Implement custom authentication. By default, project credentials defined in the project settings are passed as HTTP headers in the POST calls made to the service, with the addition of an
ENV_
prefix. For example, if you define a project credential calledAUTHENTICATION
with value ofmypassword
, the Konfuzio server will addENV_AUTHENTICATION: mypassword
to the headers of all extraction requests to the service. You can then parse these headers directly in your AI service (if using a custom one) or in your reverse proxy to implement custom logic for authenticating these calls.
Cron jobs
A cron job initiated by Celery will check every minute for containers that need to be removed (if BENTO_SERVING_SHUTDOWN_TIMEOUT > 0
). Make sure that the Celery Beat worker is enabled on your Konfuzio setup.
Project metadata
AI models from the Konfuzio platform get saved with a categories_and_labels_data.json5
file that includes the project metadata the AI model was originally trained on. This file can be used when moving the AI model across environments to ensure that the destination environment contains all the necessary structure for the AI model to work correctly.
This information gets parsed and saved automatically when you upload a .bento
file manually on a Konfuzio instance. On the settings for the destination Project, you can enable the Create labels and label sets option to automatically create missing labels and label sets according to the AI’s metadata.
When this option is enabled, existing Labels and Label Sets will be matched with the ones in the AI’s metadata information, and ones that do not exist will automatically be created and associated to the relevant Category/Label Set. The matching happens via name: renamed Labels and Label Sets will not be matched and will be recreated instead. Moreover, information about types and whether Labels can appear multiple times will not be changed if already existing.
The flowchart below shows how the project metadata is used to create the necessary structure for the AI model to work correctly.
Upgrade strategies
If you have an existing Konfuzio installation, when upgrading to VERSION nothing will change by default, and the server will keep using pickle files for building and serving.
However, at a later point in the future, Konfuzio server will stop supporting older Python versions, so these models will become unusable at that point.
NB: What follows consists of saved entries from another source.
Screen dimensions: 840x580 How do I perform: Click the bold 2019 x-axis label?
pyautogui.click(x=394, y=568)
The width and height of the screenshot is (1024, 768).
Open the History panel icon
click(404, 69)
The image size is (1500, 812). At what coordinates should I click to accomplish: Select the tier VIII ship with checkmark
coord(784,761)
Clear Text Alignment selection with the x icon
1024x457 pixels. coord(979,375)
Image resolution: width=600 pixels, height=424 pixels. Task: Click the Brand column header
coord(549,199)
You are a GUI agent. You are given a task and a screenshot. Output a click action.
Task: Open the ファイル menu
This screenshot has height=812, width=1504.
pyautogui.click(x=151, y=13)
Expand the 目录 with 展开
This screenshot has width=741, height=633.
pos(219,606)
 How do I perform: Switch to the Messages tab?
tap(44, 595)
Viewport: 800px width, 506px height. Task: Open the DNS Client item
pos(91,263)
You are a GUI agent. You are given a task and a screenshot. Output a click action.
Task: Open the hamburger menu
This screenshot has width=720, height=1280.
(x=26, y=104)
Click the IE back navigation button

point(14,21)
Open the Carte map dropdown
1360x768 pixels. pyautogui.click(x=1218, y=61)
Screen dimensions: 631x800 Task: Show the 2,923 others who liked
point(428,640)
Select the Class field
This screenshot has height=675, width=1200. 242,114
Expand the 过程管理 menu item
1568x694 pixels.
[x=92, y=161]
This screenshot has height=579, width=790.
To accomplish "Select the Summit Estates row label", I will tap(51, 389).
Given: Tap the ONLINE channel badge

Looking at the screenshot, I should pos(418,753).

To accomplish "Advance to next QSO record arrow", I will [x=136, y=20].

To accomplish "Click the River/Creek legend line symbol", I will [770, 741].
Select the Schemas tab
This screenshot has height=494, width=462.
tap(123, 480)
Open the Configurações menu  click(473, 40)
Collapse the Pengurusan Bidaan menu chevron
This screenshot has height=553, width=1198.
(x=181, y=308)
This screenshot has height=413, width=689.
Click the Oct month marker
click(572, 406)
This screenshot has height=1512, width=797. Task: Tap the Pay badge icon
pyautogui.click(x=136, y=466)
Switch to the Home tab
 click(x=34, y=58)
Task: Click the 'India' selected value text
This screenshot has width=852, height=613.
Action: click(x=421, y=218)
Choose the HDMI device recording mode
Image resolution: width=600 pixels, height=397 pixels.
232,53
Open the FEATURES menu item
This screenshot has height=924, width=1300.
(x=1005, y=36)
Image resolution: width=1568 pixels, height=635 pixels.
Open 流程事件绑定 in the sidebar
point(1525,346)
We recommend familiarizing yourself with the new concepts and start generating new AI models using Bento already today. In the next sections we will outline some possible strategies to ensure a smooth upgrade. You can also contact us if you wish to discuss additional upgrade support and/or custom migration strategies.
Enable Containerized build mode
You can start generating Bento files for new AI models without additional setup, by changing the build mode to Containerized and keeping the serve mode as Python Object. Bento archives will be generated, but only the pickle file inside of them will be used, mirroring previous behavior.
Once you’ve done the additional setup necessary to run containerized AIs, you can change your serve mode to Bento and containers will be generated from the previously created Bento archives.
Convert existing AI models
The save_with_bento
command line utility can be used to convert existing pickles into Containerized AI models, which makes them future-proof for future upgrades. Run python manage.py save_with_bento --help
for additional information.
Leave legacy AI models behind
For some very old (pre-Konfuzio SDK v0.2) models, conversion is not possible. In these cases, training new AI models (with Containerized build mode enabled) is the recommended option.